K. Commitments and Contingencies

Litigation

Termination of A-12 Program. In January 1991, the U.S. Navy terminated the A-12 aircraft contract for default. The A-12 contract was a fixed-price incentive contract for the full-scale development and initial production of the Navy’s carrier-based Advanced Tactical Aircraft. We and McDonnell Douglas, the contractors, were parties to the contract with the Navy. (McDonnell Douglas is now owned by The Boeing Company.) Both contractors had full responsibility to the Navy for performance under the contract, and both are jointly and severally liable for potential liabilities arising from the termination. As a consequence of the termination for default, the Navy demanded the contractors repay $1.4 billion in unliquidated progress payments. The Navy agreed to defer collection of that amount pending a resolution by the court or a negotiated settlement.

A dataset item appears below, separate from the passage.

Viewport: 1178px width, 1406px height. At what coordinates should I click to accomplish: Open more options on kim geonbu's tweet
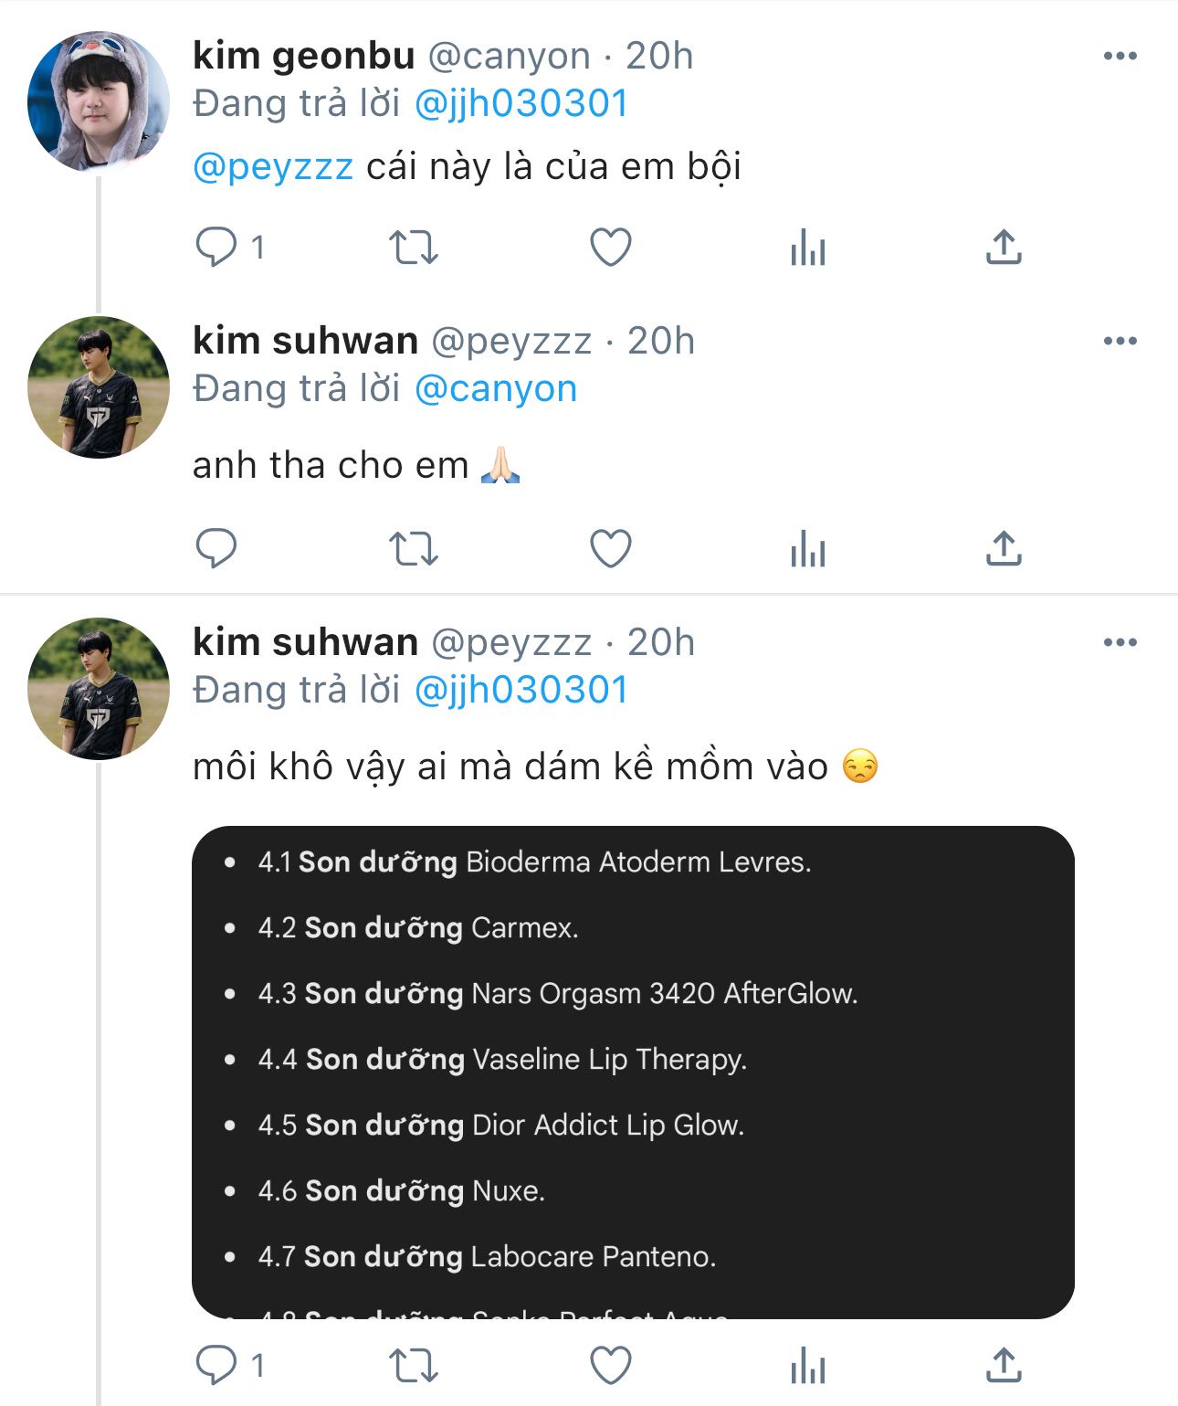(1120, 57)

Over more than 16 years of litigation, the trial court (the U.S. Court of Federal Claims) and appeals court (the Court of Appeals for the Federal Circuit) issued multiple rulings, some in favor of the government and others in favor of the contractors. On May 3, 2007, the trial court issued a decision upholding the default termination. The court did not, however, award any money judgment to the government. On June 2, 2009, a three-judge panel of the appeals court affirmed the trial court’s decision, and on November 24, 2009, the appeals court denied the contractors’ petitions for rehearing. The contractors have petitioned the United States Supreme Court for review of the appeals court decision. We continue to believe that the law and facts support a determination that the government’s default termination was not justified. Moreover, we continue to believe that there are significant legal obstacles to the government’s ability to collect any amount from the contractors given that no court has ever entered a money judgment in favor of the government.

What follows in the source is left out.